The dataset from this step is known as the “natural course” because there is no intervention. To ensure that covariate distributions from the “natural course” closely follow distributions in the observed data, we examined the Kaplan-Meier survival curve for death (Figure 4) as well as the complement of the Kaplan-Meier curves for time to onset of graft-versus-host disease, relapse, and normal platelet count (Figure 3). We fit multiple parametric forms for each model in Step 2 and based our final choice of model on how closely these graphs and covariate means from the “natural course” matched those in the observed data. For example, we compared the fit of models using linear, quadratic, cubic polynomial, quadratic spline, unrestricted cubic spline, and restricted cubic splines. Model components and coefficient values are given in eAppendix 6.

Figure 4.

Figure 4

Survival functions: observed from the bone marrow transplant data; from the natural-course intervention in the g-formula; and from the hypothetical intervention “prevented” graft-versus-host disease (top line) after bone marrow transplants using the g-formula.

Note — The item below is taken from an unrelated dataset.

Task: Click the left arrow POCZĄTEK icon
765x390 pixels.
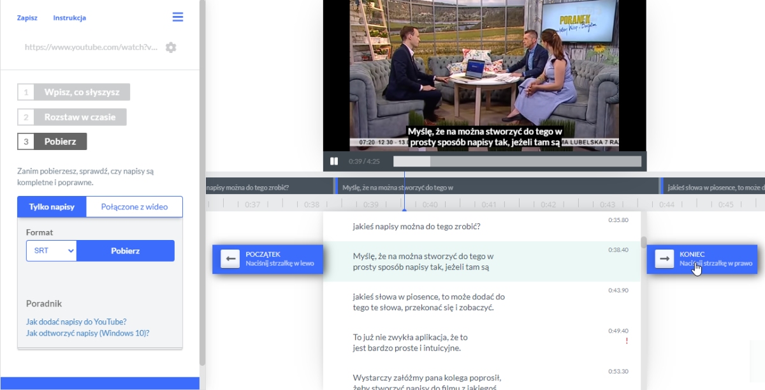Action: click(x=230, y=259)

The gray line indicates the observed survival curve, while the solid black lines indicate the survival curves from the Monte Carlo data for the g-formula interventions.

Figure 3.

Figure 3

Figure 3

Figure 3

Figure 3

Incidence curves for (A.) death. (B.) return to normal platelet levels, (C.) relapse and (D.) graft-versus-host-disease (GvHD) from both observed (gray line) and g-formula natural course Monte Carlo (black line) data.

We repeated Step 2 using an intervention “prevented,” set graft-versus-host disease to 0 and generate all other covariates, forcing graft-versus-host disease to remain 0. By setting the values of graft-versus-host disease in the dataset, the proportion of deaths in the simulated dataset in which we set graft-versus-host disease=0 approximates the solution to the explicit formulas shown in our hypothetical example (in which the conditional probabilities of graft-versus-host disease onset are all set to 0).

Step 3) Effect estimation

We concatenated the datasets from Step 2, estimating the hazard ratio by comparing the hazards in the “natural course” dataset with those in the “prevented” dataset. This was done by using an indicator variable for the dataset (1=“natural course,” 0=“prevented”) and using that indicator as the exposure variable in a Cox model.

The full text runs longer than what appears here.